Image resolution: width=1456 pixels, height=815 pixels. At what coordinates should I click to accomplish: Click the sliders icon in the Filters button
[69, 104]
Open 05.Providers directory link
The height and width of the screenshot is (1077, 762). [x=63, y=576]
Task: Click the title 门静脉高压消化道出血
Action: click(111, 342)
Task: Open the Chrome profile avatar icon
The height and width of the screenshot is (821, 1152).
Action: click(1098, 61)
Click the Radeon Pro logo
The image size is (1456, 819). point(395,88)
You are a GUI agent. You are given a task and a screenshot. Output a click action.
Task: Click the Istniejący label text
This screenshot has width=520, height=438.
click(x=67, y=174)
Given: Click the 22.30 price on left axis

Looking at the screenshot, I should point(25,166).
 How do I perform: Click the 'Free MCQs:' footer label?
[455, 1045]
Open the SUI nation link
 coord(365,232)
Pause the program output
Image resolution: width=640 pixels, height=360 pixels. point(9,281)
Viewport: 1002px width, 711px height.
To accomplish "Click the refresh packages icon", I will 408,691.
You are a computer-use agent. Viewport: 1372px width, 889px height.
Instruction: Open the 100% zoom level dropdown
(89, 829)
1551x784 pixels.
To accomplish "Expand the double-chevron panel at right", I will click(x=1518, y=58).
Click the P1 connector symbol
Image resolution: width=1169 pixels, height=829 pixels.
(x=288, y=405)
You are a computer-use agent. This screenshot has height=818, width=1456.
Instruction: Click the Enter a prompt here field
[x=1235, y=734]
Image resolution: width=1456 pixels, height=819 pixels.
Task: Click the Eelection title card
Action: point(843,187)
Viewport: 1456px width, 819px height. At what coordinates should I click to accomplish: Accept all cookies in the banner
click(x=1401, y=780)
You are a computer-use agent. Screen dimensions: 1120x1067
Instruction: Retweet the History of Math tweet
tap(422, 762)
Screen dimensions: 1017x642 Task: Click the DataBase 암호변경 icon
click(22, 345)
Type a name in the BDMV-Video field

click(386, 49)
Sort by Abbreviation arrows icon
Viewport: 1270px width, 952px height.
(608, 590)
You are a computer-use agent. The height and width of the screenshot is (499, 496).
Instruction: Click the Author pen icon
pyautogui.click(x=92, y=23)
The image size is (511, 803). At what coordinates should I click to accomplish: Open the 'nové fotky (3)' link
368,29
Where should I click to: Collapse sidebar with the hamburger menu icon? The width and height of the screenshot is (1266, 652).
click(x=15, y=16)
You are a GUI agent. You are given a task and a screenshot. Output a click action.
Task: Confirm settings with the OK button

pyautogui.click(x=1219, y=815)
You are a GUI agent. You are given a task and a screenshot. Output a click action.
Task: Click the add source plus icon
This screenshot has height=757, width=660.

[Work to do] Return each line in the listing above that contains the word "agent".

[Solution for this problem]
You are a GUI agent. You are given a task and a screenshot. Output a click action.
You are a computer-use agent. Viewport: 1372px width, 889px height.
You are a computer-use agent. This screenshot has height=818, width=1456.
You are a computer-use agent. Screen dimensions: 1120x1067
You are a computer-use agent. The height and width of the screenshot is (499, 496).
You are a GUI agent. You are given a task and a screenshot. Output a click action.
You are a GUI agent. You are given a task and a screenshot. Output a click action.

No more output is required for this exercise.